----- Records for the task

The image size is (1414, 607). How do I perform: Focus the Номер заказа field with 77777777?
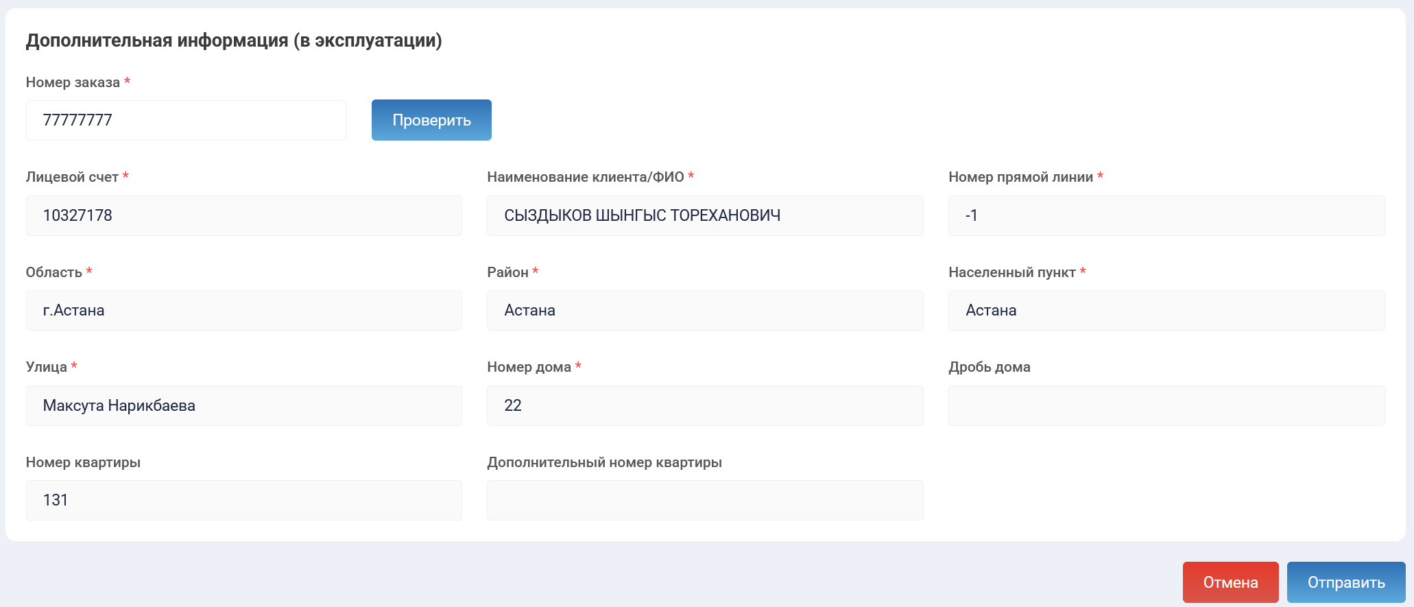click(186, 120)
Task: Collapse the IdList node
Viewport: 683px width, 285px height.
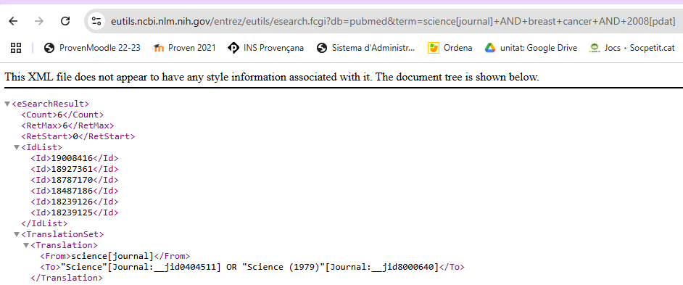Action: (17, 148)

----------
----- Records for the task

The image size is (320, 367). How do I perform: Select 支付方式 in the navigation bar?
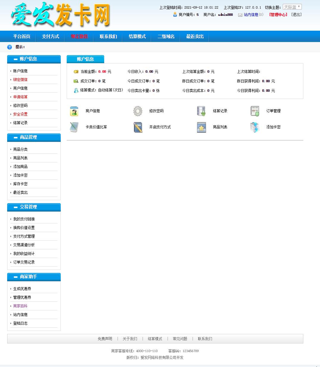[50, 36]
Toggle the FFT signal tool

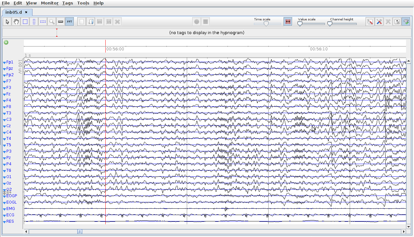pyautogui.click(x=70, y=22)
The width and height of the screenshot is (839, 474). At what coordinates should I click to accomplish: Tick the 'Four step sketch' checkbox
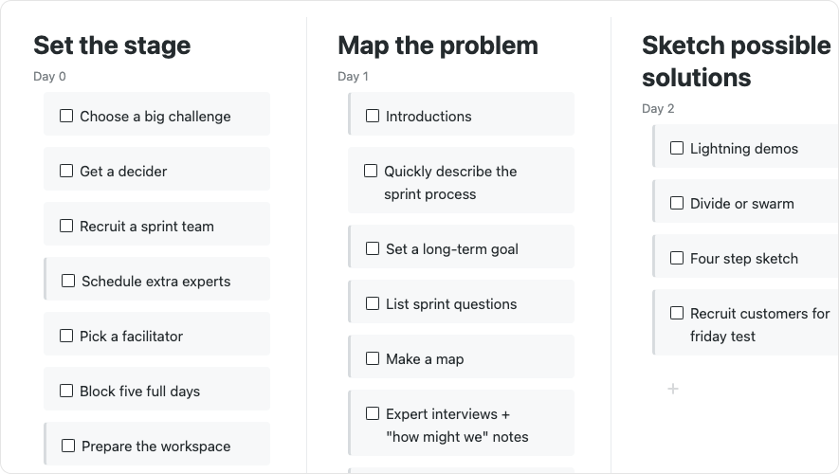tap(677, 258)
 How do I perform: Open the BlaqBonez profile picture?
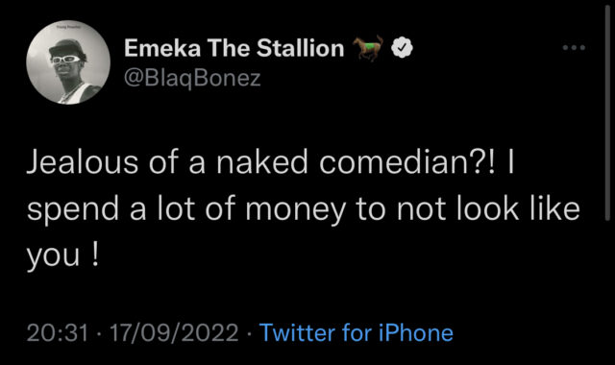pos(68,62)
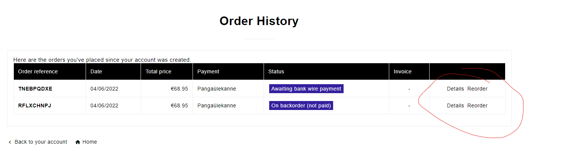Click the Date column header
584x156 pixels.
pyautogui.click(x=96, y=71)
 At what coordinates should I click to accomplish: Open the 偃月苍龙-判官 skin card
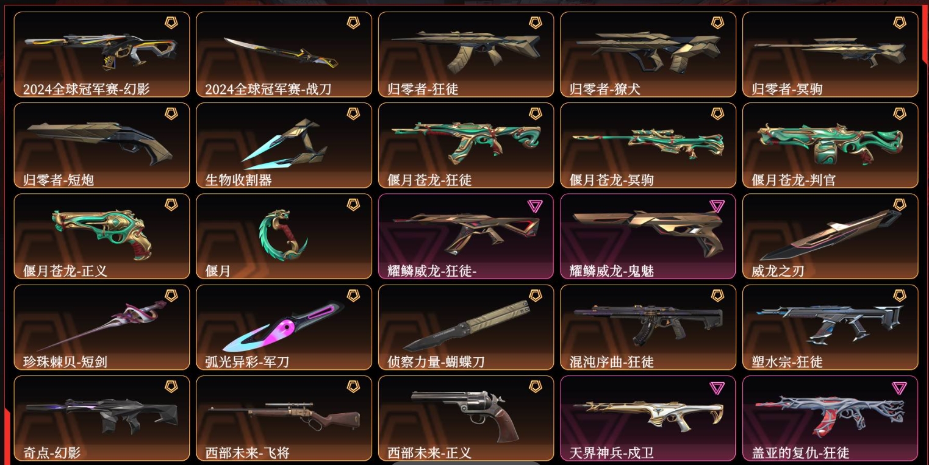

----------

(What is asked):
Shift the listing lines from the line containing "The image size is (1414, 607)." through the line containing "Action: (17, 148)", both included, by giving them again with 125 added to every coordinate in the answers, requests kept as they are. Leave the pictures out.

(Full answer):
The image size is (1414, 607). How do I perform: Focus the Номер заказа field with 77777777?
click(311, 245)
Task: Collapse the IdList node
Viewport: 683px width, 285px height.
Action: (142, 273)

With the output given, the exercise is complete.